[Task to complete]: Every entry below is to be retyped exactly as it appears.
——————————
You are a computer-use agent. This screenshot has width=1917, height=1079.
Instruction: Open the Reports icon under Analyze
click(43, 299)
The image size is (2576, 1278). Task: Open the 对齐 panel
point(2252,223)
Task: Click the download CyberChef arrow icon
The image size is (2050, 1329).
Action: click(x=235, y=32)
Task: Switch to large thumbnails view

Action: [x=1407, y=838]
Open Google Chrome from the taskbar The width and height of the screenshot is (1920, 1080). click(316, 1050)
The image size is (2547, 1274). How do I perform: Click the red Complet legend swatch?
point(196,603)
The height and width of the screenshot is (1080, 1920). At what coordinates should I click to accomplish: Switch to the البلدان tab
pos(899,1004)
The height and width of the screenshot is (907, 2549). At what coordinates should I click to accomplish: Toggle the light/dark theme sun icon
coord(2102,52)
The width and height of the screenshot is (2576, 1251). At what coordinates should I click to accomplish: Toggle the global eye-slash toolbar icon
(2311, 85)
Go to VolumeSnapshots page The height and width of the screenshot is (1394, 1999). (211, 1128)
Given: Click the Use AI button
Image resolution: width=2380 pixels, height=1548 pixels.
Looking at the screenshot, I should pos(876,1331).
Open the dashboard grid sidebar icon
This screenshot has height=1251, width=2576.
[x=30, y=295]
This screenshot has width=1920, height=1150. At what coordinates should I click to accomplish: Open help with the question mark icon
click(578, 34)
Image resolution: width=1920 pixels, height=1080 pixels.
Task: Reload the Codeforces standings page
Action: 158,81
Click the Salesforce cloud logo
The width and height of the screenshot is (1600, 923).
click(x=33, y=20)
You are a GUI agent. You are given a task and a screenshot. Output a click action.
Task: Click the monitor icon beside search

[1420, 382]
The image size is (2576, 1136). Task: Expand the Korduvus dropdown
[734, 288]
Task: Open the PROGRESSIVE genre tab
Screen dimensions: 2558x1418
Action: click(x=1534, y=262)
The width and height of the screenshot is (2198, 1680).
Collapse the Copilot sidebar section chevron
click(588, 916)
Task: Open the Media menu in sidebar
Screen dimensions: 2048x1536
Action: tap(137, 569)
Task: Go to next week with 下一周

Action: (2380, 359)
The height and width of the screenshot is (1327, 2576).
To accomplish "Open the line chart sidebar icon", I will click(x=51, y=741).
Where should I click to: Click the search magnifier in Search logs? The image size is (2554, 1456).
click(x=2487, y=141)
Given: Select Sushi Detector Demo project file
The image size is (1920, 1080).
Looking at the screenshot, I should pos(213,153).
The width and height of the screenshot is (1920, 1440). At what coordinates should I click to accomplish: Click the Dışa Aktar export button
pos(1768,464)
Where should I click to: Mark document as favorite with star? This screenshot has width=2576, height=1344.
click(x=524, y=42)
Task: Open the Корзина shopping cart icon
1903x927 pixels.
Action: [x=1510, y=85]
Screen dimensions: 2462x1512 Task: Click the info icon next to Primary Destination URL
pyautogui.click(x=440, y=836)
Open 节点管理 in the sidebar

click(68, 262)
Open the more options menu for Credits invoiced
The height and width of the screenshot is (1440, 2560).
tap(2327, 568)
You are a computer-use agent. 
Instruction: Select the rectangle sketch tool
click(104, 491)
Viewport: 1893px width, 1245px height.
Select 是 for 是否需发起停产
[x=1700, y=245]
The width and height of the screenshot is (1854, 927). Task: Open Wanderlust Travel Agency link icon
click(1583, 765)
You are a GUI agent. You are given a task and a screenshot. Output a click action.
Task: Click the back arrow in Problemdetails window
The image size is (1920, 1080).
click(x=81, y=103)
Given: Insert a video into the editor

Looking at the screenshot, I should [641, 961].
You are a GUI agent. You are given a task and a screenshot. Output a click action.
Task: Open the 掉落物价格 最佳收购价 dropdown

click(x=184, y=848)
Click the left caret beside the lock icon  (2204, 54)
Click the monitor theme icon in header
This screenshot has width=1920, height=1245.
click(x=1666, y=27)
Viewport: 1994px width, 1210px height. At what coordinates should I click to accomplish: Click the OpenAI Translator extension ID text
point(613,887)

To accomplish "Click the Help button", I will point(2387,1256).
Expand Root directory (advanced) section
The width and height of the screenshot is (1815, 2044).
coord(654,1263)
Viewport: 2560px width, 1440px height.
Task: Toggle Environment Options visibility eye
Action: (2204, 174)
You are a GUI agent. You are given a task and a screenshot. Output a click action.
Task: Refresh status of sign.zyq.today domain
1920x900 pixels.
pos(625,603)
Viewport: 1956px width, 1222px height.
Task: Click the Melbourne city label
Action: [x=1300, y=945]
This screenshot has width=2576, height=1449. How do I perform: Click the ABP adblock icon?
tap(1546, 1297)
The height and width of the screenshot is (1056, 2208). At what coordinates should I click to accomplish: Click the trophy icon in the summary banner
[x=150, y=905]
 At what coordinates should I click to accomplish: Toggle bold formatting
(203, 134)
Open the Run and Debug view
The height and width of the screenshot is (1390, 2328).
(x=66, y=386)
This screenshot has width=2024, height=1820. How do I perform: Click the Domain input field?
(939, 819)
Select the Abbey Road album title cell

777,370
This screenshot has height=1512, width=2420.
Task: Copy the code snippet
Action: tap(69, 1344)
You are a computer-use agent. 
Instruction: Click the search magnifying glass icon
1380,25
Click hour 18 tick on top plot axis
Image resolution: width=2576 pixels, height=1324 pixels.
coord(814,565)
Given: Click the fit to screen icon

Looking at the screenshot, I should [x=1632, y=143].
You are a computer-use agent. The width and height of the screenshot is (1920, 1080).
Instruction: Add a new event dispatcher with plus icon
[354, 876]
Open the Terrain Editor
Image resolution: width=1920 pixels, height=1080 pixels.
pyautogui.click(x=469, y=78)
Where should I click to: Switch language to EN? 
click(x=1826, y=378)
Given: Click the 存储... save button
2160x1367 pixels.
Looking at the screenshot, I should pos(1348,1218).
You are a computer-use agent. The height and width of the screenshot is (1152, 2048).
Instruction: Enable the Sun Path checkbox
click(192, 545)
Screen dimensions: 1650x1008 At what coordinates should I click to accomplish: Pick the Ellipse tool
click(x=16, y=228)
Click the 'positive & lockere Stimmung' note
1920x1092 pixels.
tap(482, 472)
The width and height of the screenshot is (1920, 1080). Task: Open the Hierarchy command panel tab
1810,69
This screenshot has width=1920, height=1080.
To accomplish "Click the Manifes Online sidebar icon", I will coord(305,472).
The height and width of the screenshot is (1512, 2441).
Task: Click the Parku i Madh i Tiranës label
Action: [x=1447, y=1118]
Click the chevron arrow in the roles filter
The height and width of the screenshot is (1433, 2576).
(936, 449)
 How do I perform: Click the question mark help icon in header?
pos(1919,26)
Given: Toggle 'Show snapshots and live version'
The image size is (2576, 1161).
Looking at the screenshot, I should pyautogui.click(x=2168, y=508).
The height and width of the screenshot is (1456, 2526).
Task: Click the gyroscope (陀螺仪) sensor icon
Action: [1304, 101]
——————————
[Answer to this task]:
You are a computer-use agent. This screenshot has width=1917, height=1079.
Instruction: Open the Reports icon under Analyze
click(43, 299)
The image size is (2576, 1278). Task: Open the 对齐 panel
point(2252,223)
Task: Click the download CyberChef arrow icon
The image size is (2050, 1329).
Action: click(x=235, y=32)
Task: Switch to large thumbnails view

Action: [x=1407, y=838]
Open Google Chrome from the taskbar The width and height of the screenshot is (1920, 1080). click(316, 1050)
The image size is (2547, 1274). How do I perform: Click the red Complet legend swatch?
point(196,603)
The height and width of the screenshot is (1080, 1920). At what coordinates should I click to accomplish: Switch to the البلدان tab
pos(899,1004)
The height and width of the screenshot is (907, 2549). At what coordinates should I click to accomplish: Toggle the light/dark theme sun icon
coord(2102,52)
The width and height of the screenshot is (2576, 1251). At what coordinates should I click to accomplish: Toggle the global eye-slash toolbar icon
(2311, 85)
Go to VolumeSnapshots page The height and width of the screenshot is (1394, 1999). (211, 1128)
Given: Click the Use AI button
Image resolution: width=2380 pixels, height=1548 pixels.
Looking at the screenshot, I should pos(876,1331).
Open the dashboard grid sidebar icon
This screenshot has height=1251, width=2576.
[x=30, y=295]
This screenshot has width=1920, height=1150. At what coordinates should I click to accomplish: Open help with the question mark icon
click(578, 34)
Image resolution: width=1920 pixels, height=1080 pixels.
Task: Reload the Codeforces standings page
Action: 158,81
Click the Salesforce cloud logo
The width and height of the screenshot is (1600, 923).
click(x=33, y=20)
You are a GUI agent. You are given a task and a screenshot. Output a click action.
Task: Click the monitor icon beside search

[1420, 382]
The image size is (2576, 1136). Task: Expand the Korduvus dropdown
[734, 288]
Task: Open the PROGRESSIVE genre tab
Screen dimensions: 2558x1418
Action: click(x=1534, y=262)
The width and height of the screenshot is (2198, 1680).
Collapse the Copilot sidebar section chevron
click(588, 916)
Task: Open the Media menu in sidebar
Screen dimensions: 2048x1536
Action: tap(137, 569)
Task: Go to next week with 下一周

Action: (2380, 359)
The height and width of the screenshot is (1327, 2576).
To accomplish "Open the line chart sidebar icon", I will click(x=51, y=741).
Where should I click to: Click the search magnifier in Search logs? The image size is (2554, 1456).
click(x=2487, y=141)
Given: Select Sushi Detector Demo project file
The image size is (1920, 1080).
Looking at the screenshot, I should pos(213,153).
The width and height of the screenshot is (1920, 1440). At what coordinates should I click to accomplish: Click the Dışa Aktar export button
pos(1768,464)
Where should I click to: Mark document as favorite with star? This screenshot has width=2576, height=1344.
click(x=524, y=42)
Task: Open the Корзина shopping cart icon
1903x927 pixels.
Action: [x=1510, y=85]
Screen dimensions: 2462x1512 Task: Click the info icon next to Primary Destination URL
pyautogui.click(x=440, y=836)
Open 节点管理 in the sidebar

click(68, 262)
Open the more options menu for Credits invoiced
The height and width of the screenshot is (1440, 2560).
tap(2327, 568)
You are a computer-use agent. 
Instruction: Select the rectangle sketch tool
click(104, 491)
Viewport: 1893px width, 1245px height.
Select 是 for 是否需发起停产
[x=1700, y=245]
The width and height of the screenshot is (1854, 927). Task: Open Wanderlust Travel Agency link icon
click(1583, 765)
You are a GUI agent. You are given a task and a screenshot. Output a click action.
Task: Click the back arrow in Problemdetails window
The image size is (1920, 1080).
click(x=81, y=103)
Given: Insert a video into the editor

Looking at the screenshot, I should [641, 961].
You are a GUI agent. You are given a task and a screenshot. Output a click action.
Task: Open the 掉落物价格 最佳收购价 dropdown

click(x=184, y=848)
Click the left caret beside the lock icon  (2204, 54)
Click the monitor theme icon in header
This screenshot has width=1920, height=1245.
click(x=1666, y=27)
Viewport: 1994px width, 1210px height. At what coordinates should I click to accomplish: Click the OpenAI Translator extension ID text
point(613,887)

To accomplish "Click the Help button", I will point(2387,1256).
Expand Root directory (advanced) section
The width and height of the screenshot is (1815, 2044).
coord(654,1263)
Viewport: 2560px width, 1440px height.
Task: Toggle Environment Options visibility eye
Action: (2204, 174)
You are a GUI agent. You are given a task and a screenshot. Output a click action.
Task: Refresh status of sign.zyq.today domain
1920x900 pixels.
pos(625,603)
Viewport: 1956px width, 1222px height.
Task: Click the Melbourne city label
Action: [x=1300, y=945]
This screenshot has width=2576, height=1449. How do I perform: Click the ABP adblock icon?
tap(1546, 1297)
The height and width of the screenshot is (1056, 2208). At what coordinates should I click to accomplish: Click the trophy icon in the summary banner
[x=150, y=905]
 At what coordinates should I click to accomplish: Toggle bold formatting
(203, 134)
Open the Run and Debug view
The height and width of the screenshot is (1390, 2328).
(x=66, y=386)
This screenshot has width=2024, height=1820. How do I perform: Click the Domain input field?
(939, 819)
Select the Abbey Road album title cell

777,370
This screenshot has height=1512, width=2420.
Task: Copy the code snippet
Action: tap(69, 1344)
You are a computer-use agent. 
Instruction: Click the search magnifying glass icon
1380,25
Click hour 18 tick on top plot axis
Image resolution: width=2576 pixels, height=1324 pixels.
coord(814,565)
Given: Click the fit to screen icon

Looking at the screenshot, I should [x=1632, y=143].
You are a computer-use agent. The width and height of the screenshot is (1920, 1080).
Instruction: Add a new event dispatcher with plus icon
[354, 876]
Open the Terrain Editor
Image resolution: width=1920 pixels, height=1080 pixels.
pyautogui.click(x=469, y=78)
Where should I click to: Switch language to EN? 
click(x=1826, y=378)
Given: Click the 存储... save button
2160x1367 pixels.
Looking at the screenshot, I should pos(1348,1218).
You are a computer-use agent. The height and width of the screenshot is (1152, 2048).
Instruction: Enable the Sun Path checkbox
click(192, 545)
Screen dimensions: 1650x1008 At what coordinates should I click to accomplish: Pick the Ellipse tool
click(x=16, y=228)
Click the 'positive & lockere Stimmung' note
1920x1092 pixels.
tap(482, 472)
The width and height of the screenshot is (1920, 1080). Task: Open the Hierarchy command panel tab
1810,69
This screenshot has width=1920, height=1080.
To accomplish "Click the Manifes Online sidebar icon", I will coord(305,472).
The height and width of the screenshot is (1512, 2441).
Task: Click the Parku i Madh i Tiranës label
Action: [x=1447, y=1118]
Click the chevron arrow in the roles filter
The height and width of the screenshot is (1433, 2576).
(936, 449)
 How do I perform: Click the question mark help icon in header?
pos(1919,26)
Given: Toggle 'Show snapshots and live version'
The image size is (2576, 1161).
Looking at the screenshot, I should pyautogui.click(x=2168, y=508).
The height and width of the screenshot is (1456, 2526).
Task: Click the gyroscope (陀螺仪) sensor icon
Action: [1304, 101]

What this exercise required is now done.